Becoming more and more commonplace, it can be argued that cross-border shopping can quickly turn into a legitimate threat to any domestic producer or distributor. As an increasing number of B2B and B2C clients resort to this e-commerce model, cross-border shopping can quickly translate into revenue drop on the producer’s side, in extreme cases even resulting in shutdowns of local branches. How to successfully deal with this problem? Fortunately, we’ve got tools at our disposal that can help you limit the scope of commercial activities that bypass the producer.
How to actively challenge cross-border commerce?
A robust cooperation between a producer and a seller should be developed on a system of solid building blocks. Fair partner relations and mutual trust come first. To develop those values the producer should consider promoting partner stores on his website or on high-conversion social media channels. Our partners should know from the start that, allying with us, they will obtain the goods at a price that would be competitive towards the prices offered by the cross-border sellers. Also, product and marketing support will come to that.
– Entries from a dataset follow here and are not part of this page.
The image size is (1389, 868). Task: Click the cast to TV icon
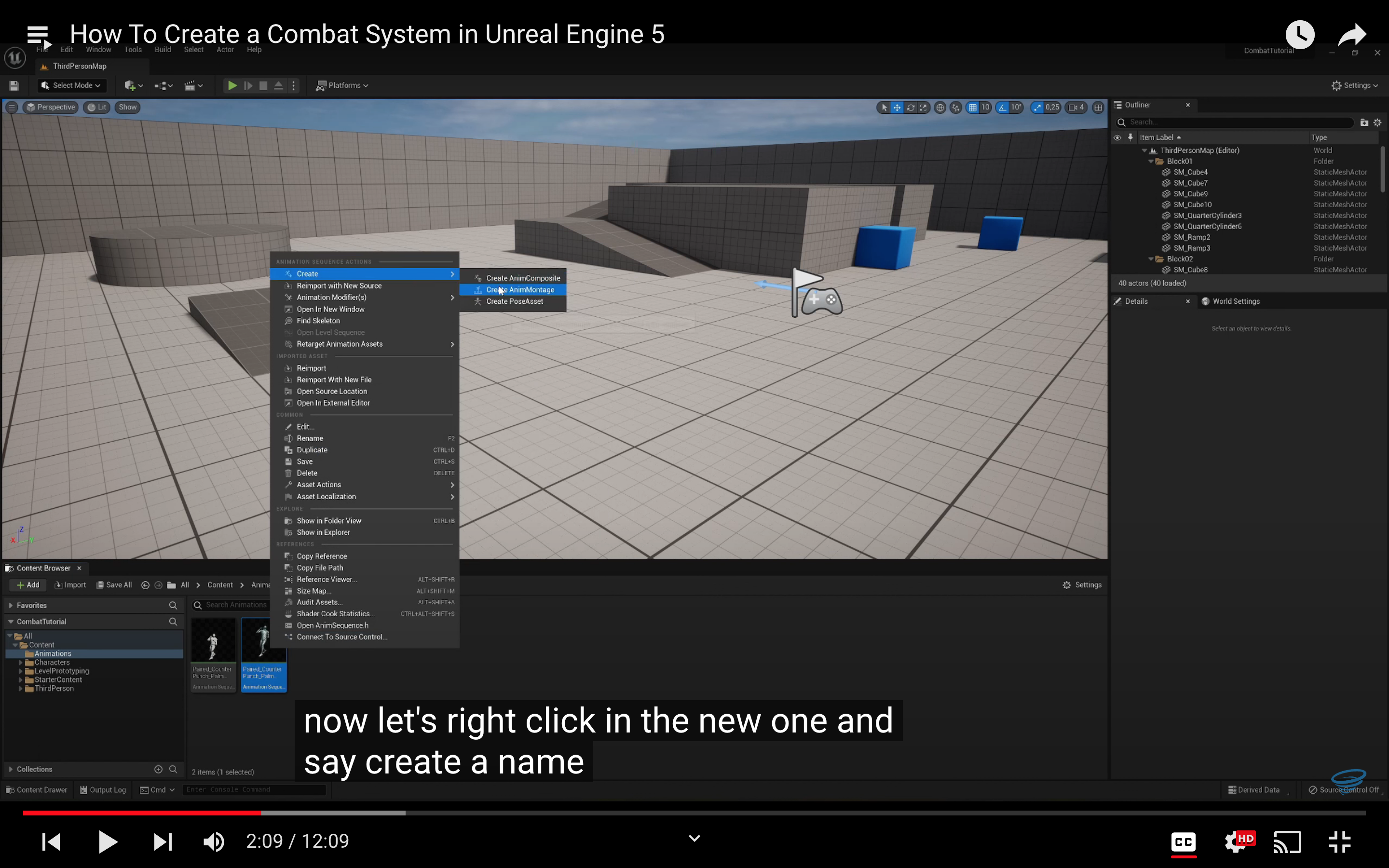[x=1287, y=841]
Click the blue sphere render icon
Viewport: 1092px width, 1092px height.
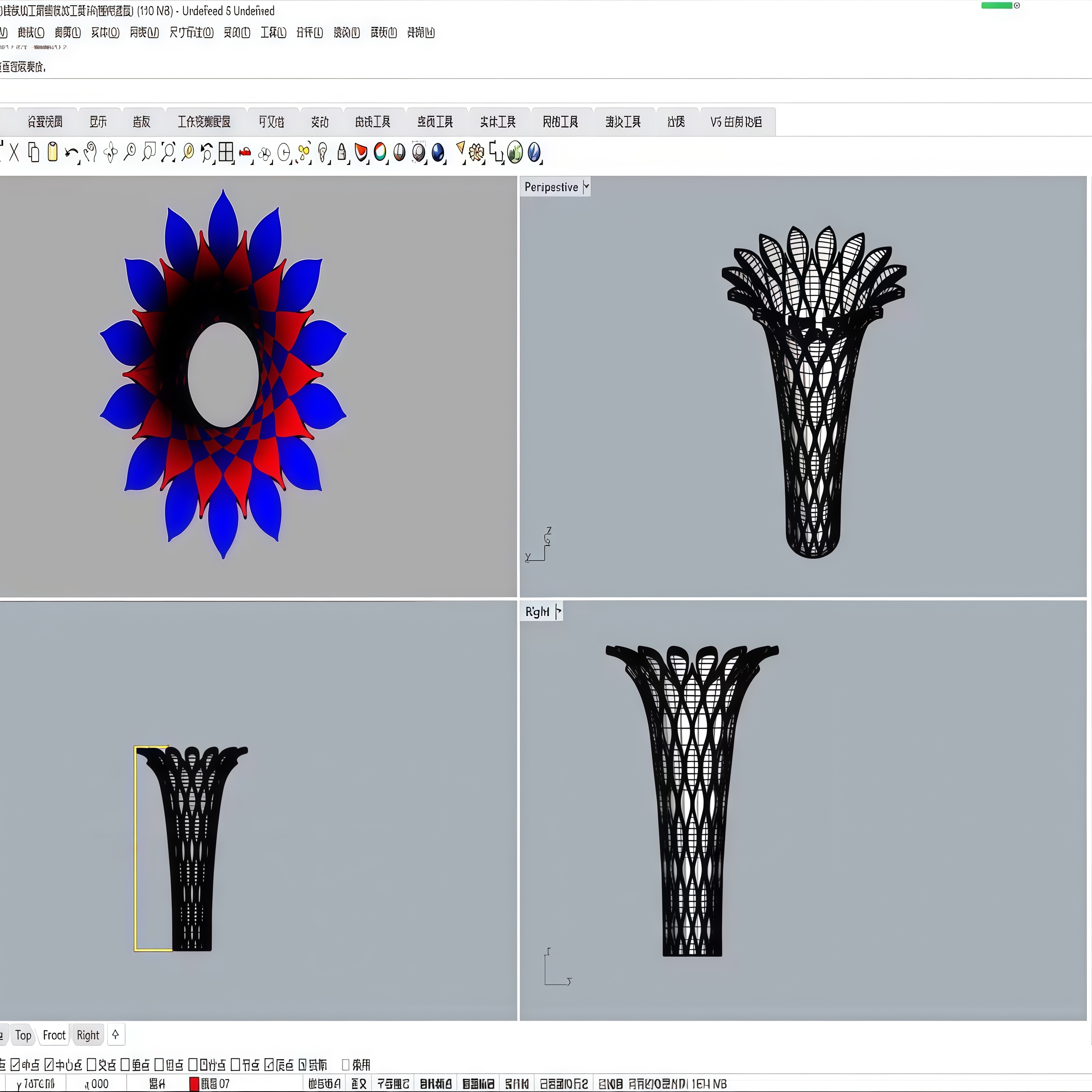438,153
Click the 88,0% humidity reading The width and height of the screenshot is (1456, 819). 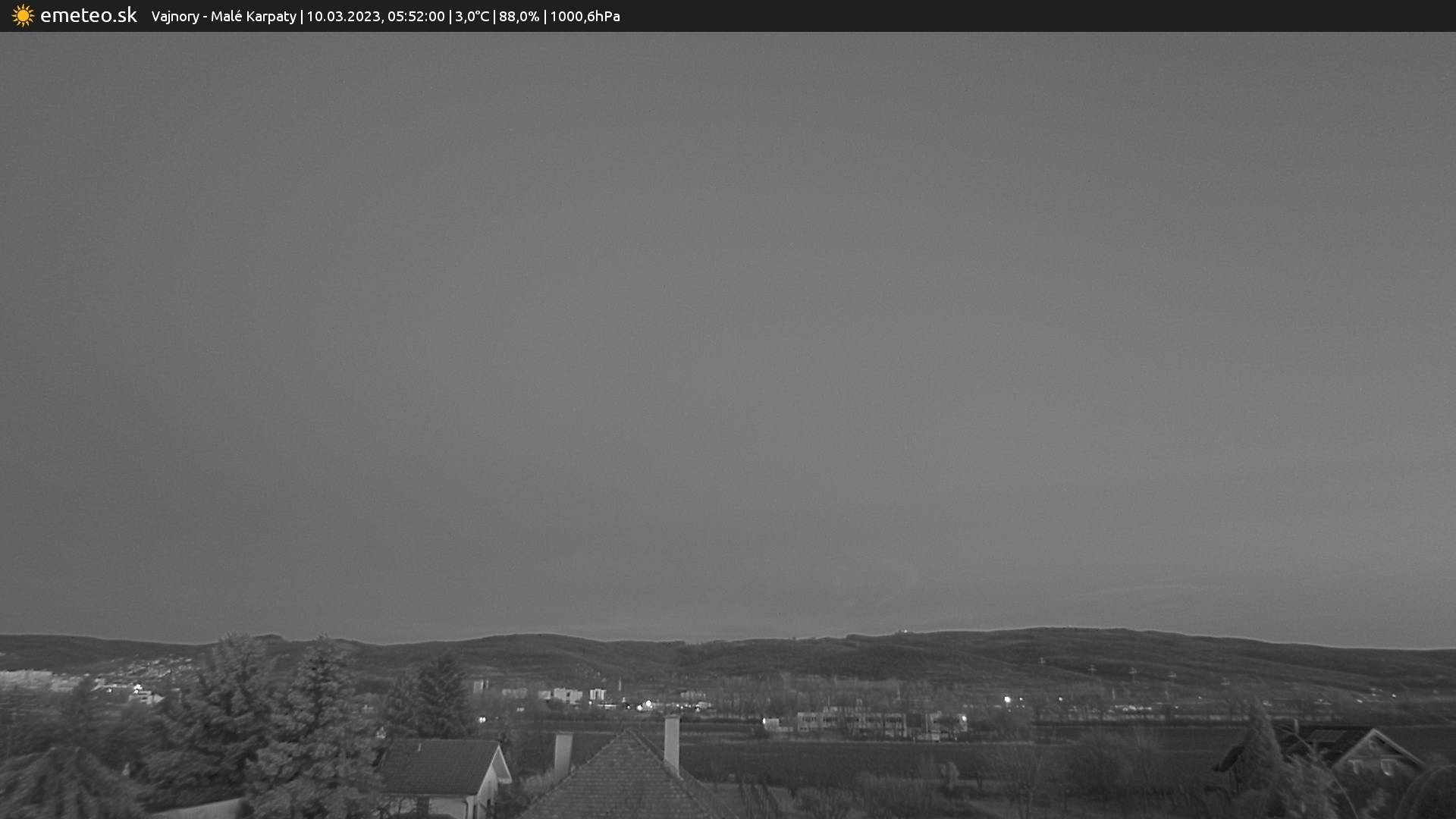[x=519, y=17]
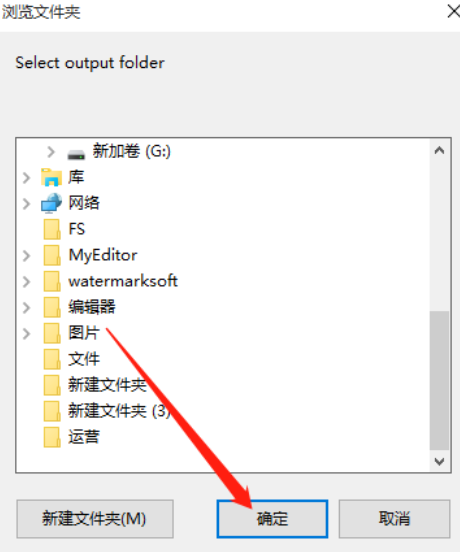Select the G: drive icon

point(76,153)
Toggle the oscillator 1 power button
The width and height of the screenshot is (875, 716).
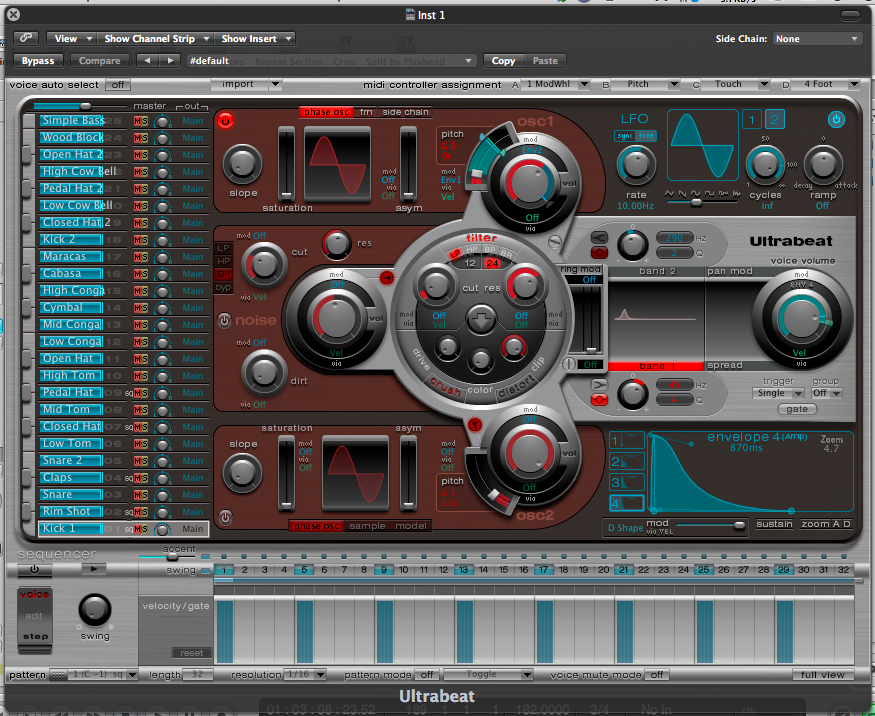225,120
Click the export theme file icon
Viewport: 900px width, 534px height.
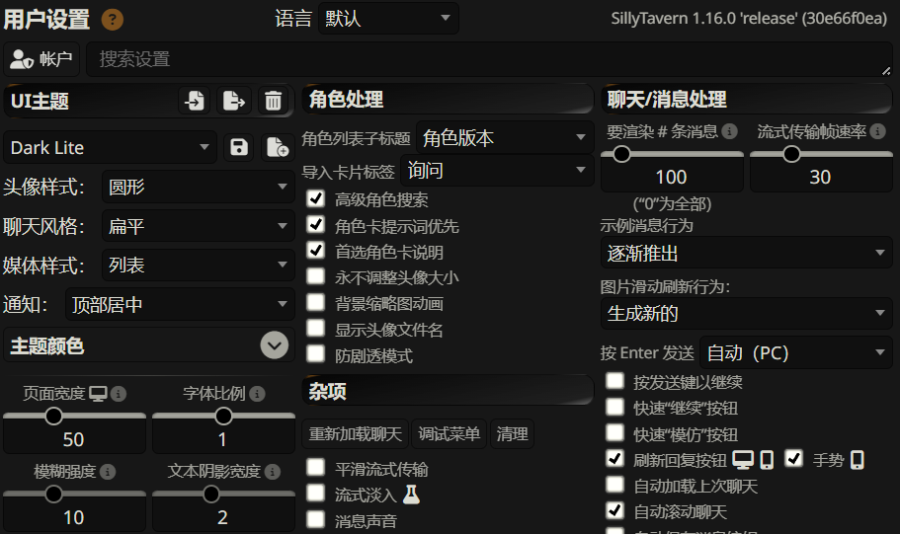[x=234, y=100]
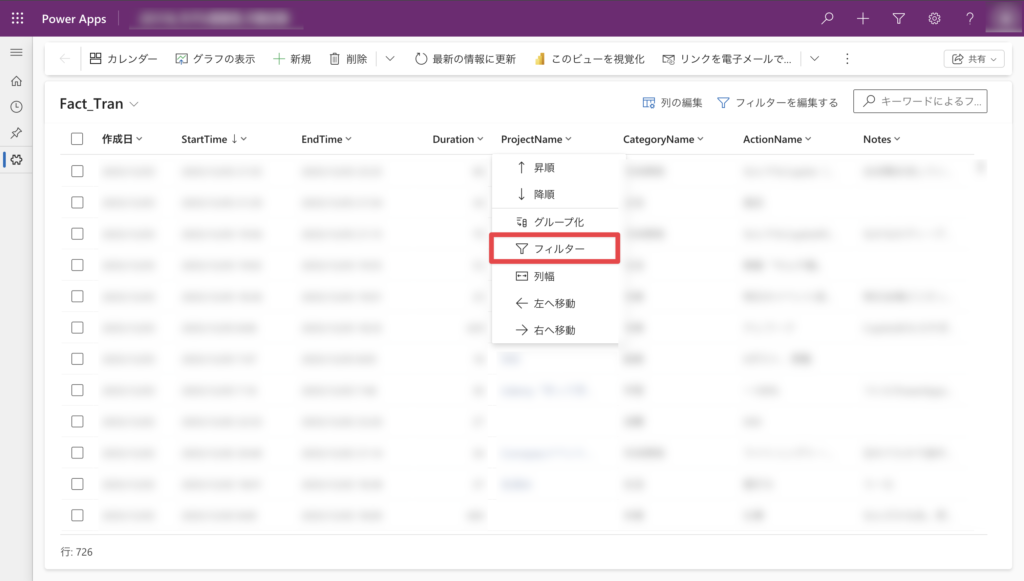Click フィルターを編集する button
The image size is (1024, 581).
777,102
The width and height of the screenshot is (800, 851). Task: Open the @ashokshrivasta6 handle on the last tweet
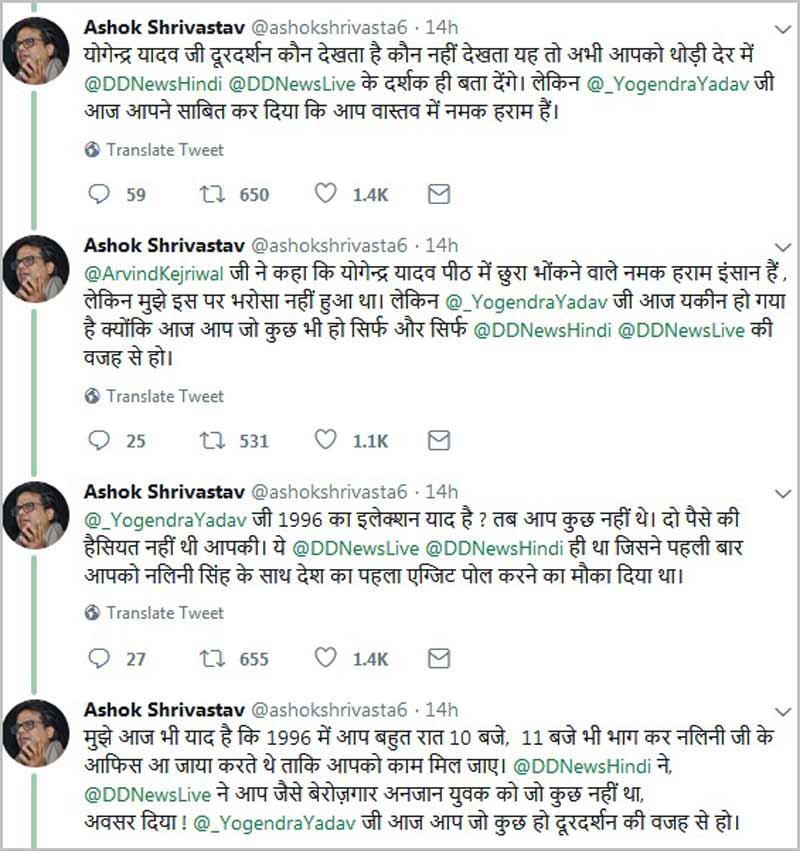coord(329,710)
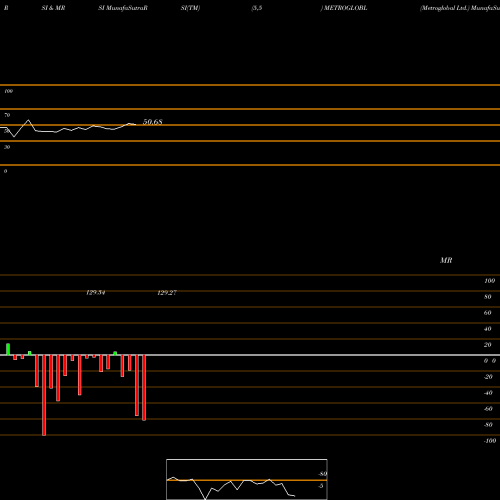Image resolution: width=500 pixels, height=500 pixels.
Task: Select the 129.54 price label
Action: coord(96,292)
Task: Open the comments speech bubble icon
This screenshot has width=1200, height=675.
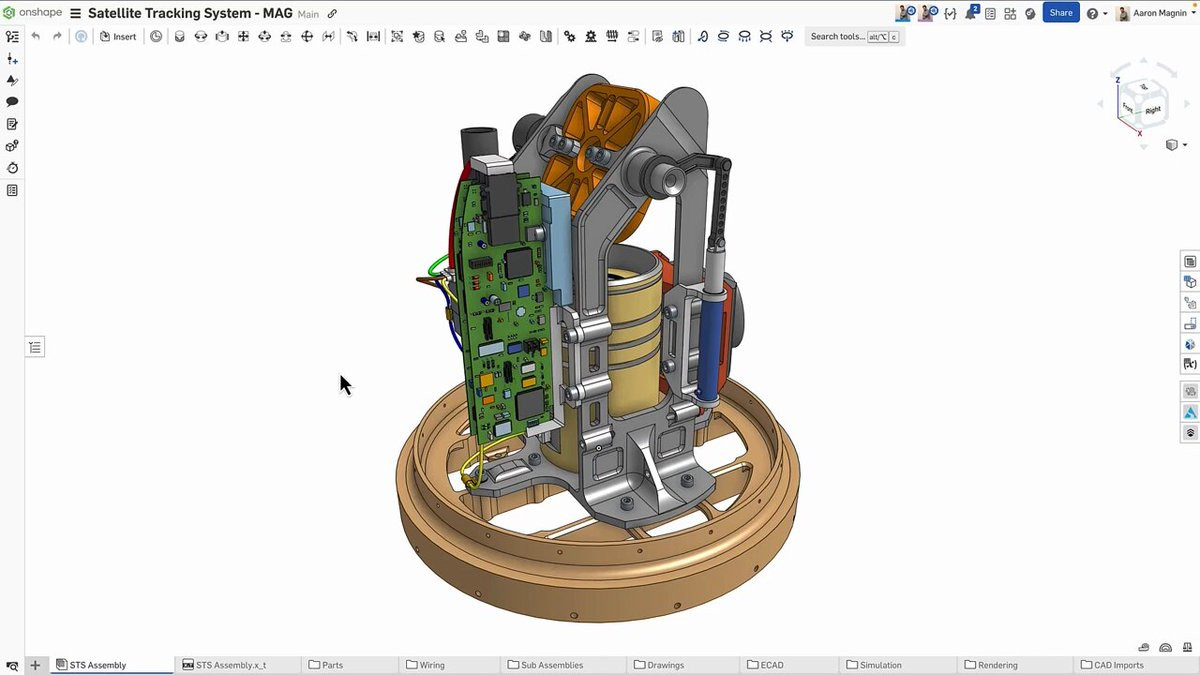Action: (x=12, y=102)
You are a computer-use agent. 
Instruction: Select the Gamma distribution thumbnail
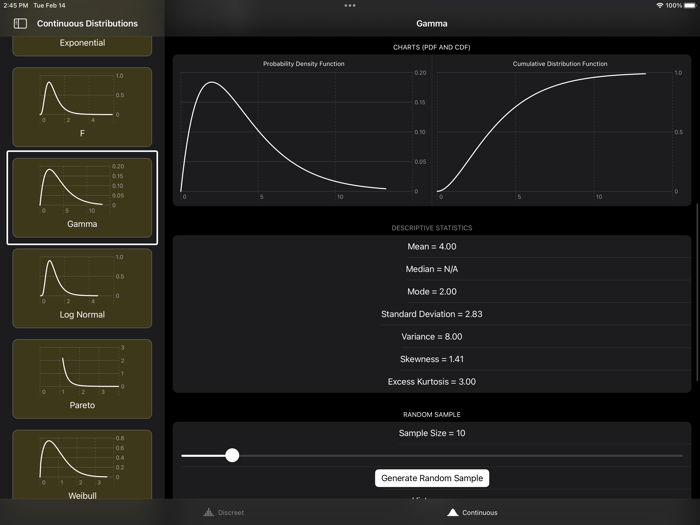tap(82, 197)

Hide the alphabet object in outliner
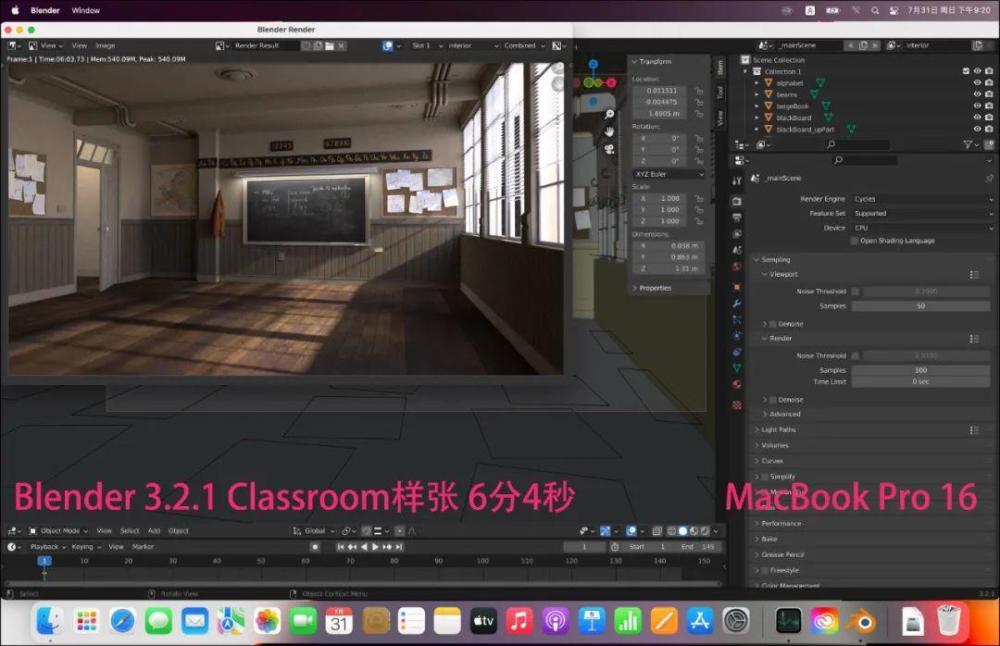pos(977,83)

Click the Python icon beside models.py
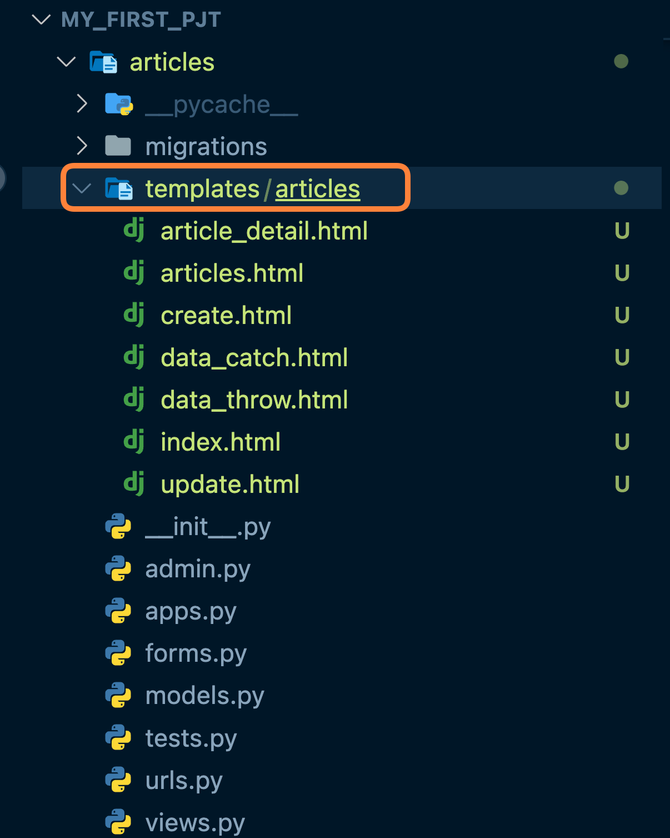[118, 695]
Next, product availability overviews of inventories in partner stores increase the comfort of all parties involved. For one, such insights allow to shorten producer’s reaction time to shortage situations. They also rule out instances of overstocking. Another cornerstone of good cooperation between producers and retailers is the advertising support our partners should receive from the producer. Product campaigns launched in collaboration with selected partners, where clients make a purchase form a landing page specially allocated for this purpose, will surely prove beneficial. In order to further motivate seller’s cooperation, more often than not producers prepare special loyalty programs, attractive incentives and awards schemes to reward high turnovers.